Although this season is supposed to be the most joyful, magical, celebratory season of the year, is that what really occurs for many or most people?  Or does that expectation create huge stresses which most people have to measure up to, twisting themselves into pretzels so their lives appear like the romantic life they see in the movies when they’re really living in a sea of judgment, disappointment, sadness, and frustration?
You have been functioning like a psychic sponge bob, picking up the psychic debris of everyone around you.  Since no one ever taught you how to differentiate between what you perceive from others and what’s yours, you have most likely been buying all of it as yours for your whole life.
Fortunately, there is a different way to look at things, and some easy tools you can use to step out of this hamster race.  The first step is to recognize there is a huge difference between perceiving feelings and actually having them.  When you walk into a room where people have been having a vehement argument, for example, you can easily sense that something uncomfortable has just occurred, even if you didn’t overhear a single word and everyone involved has since left the room.

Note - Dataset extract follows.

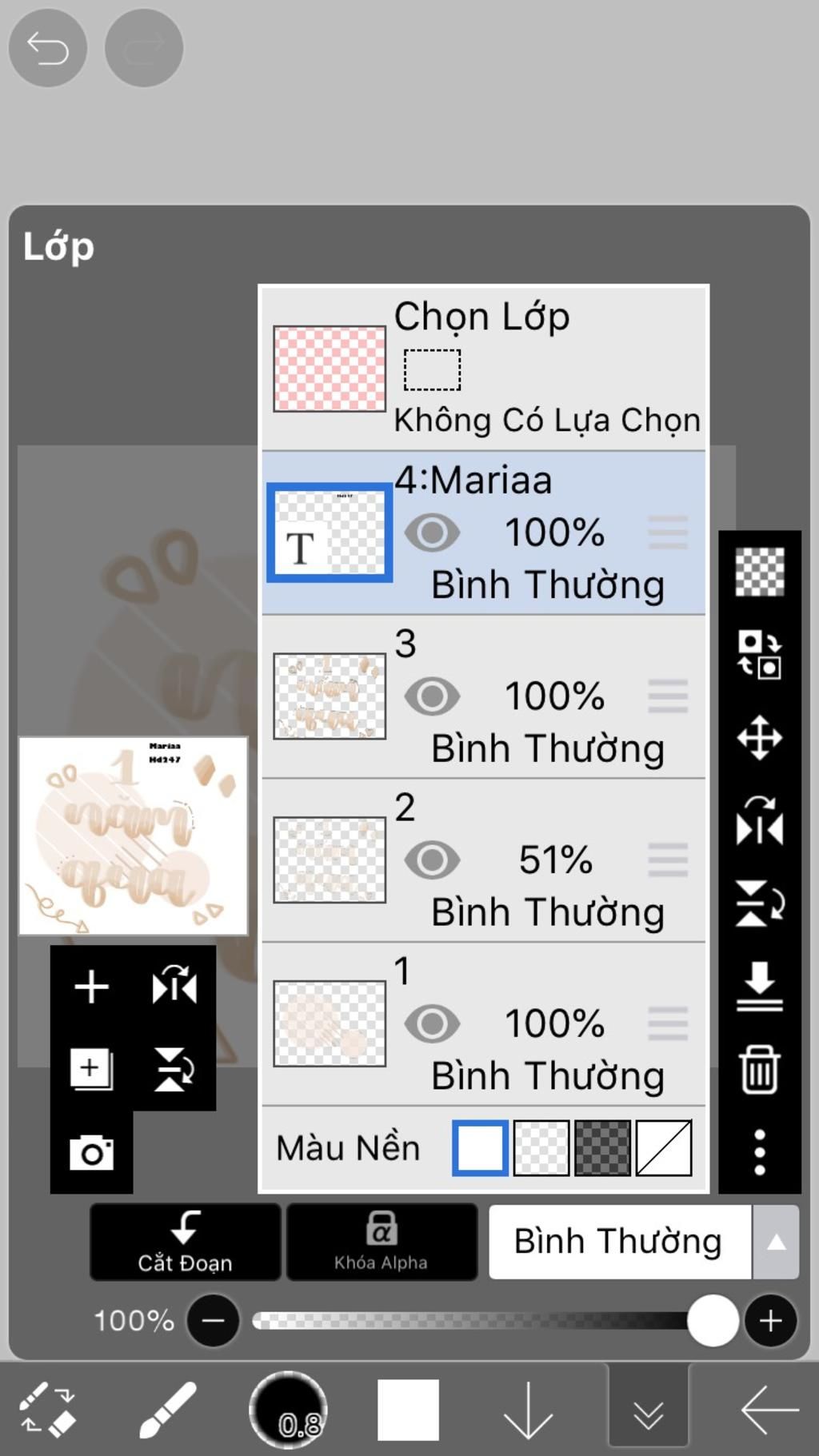Collapse panel with double chevron down button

We create much confusion for ourselves when we perceive that energy and emotion, but we say, “I feel ….”   Sometimes that “feeling” is a bodily sensation like nauseousness, a lump in the throat, a knot in the stomach.  Our mistake is that we do not differentiate between what we perceive and what is actually ours.  Every time we say, “I feel yucky” in an experience like that described above, our body hears, “feel yucky” as a command and it does its best to comply.  Voila!  You feel yucky even if the argument occurred between people you never met before you even came into the room.
A practical tool you could use is to be aware now of the difference between feeling and perceiving, and to use the word that really fits what is occurring.  Much more often than not, that will be perceiving rather than feeling.  Instead of saying, “I feel yucky,” ask a question like, “What’s the awareness I am having here?” or “What am I really perceiving?”

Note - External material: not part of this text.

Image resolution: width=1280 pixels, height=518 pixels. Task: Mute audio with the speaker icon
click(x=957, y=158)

What else is possible?  One very easy method you could try is to ask yet another question, “Who does that belong to?”  If the feeling or emotion isn’t yours, you have essentially been buying a lie to believe it is.  Asking the question shifts that lie towards truth, which immediately makes everything feel lighter.  Whenever you ask, “Who does it belong to?” and the feeling immediately gets lighter, whatever you’ve been feeling isn’t yours.  Ask it to return to sender.  Fortunately, you do NOT have to know who the sender is in order for this to work—though you may. In either case, just send it home to its mother, and get on with your life, free of that psychic debris.
These two tools, being aware of the difference between perceiving and feeling and being aware that the vast majority of what you’ve believed you felt all your life wasn’t even yours, can go a long way to clearing up major sources of misery during the holidays (not to mention the other 11 months of the year)!

Once you’ve cleared away a lot of the junk that’s been gunking up your holiday experiences, how about stepping into the magic?  According to Douglas and Heer, magic is really about being willing to receive.  As an infinite being, you should have the ability to receive infinitely—which allows for lots of magic to show up in your life.

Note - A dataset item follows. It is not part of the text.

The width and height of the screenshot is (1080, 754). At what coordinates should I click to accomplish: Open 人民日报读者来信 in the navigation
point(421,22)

One of the reasons people think they don’t have magic in their lives is that they tend to discount it when it happens.  They ask for something, it shows up “just like magic,” and then they say, “It was coincidence,” or “It was serendipity.”  When you do that, you are denying the magic that you are and that you create—and you make it that much harder for the universe to show you the magic that you are next time.
You can easily get in touch with this magical ability that you have by making a list of all the times in your life when you’ve asked for something and it showed up.  Then acknowledge that every single item on your list is something you created.  Acknowledge what a cool magician you already are, and ask what else is possible?

Douglas and Heer have a set of guidelines they recommend following to create magic in your life.  Get the feeling of what it would like to have what you’re looking for first.  Then lightly state your desire.  Ask for the universe’s help in sending it to you.  Don’t be vested in the outcome.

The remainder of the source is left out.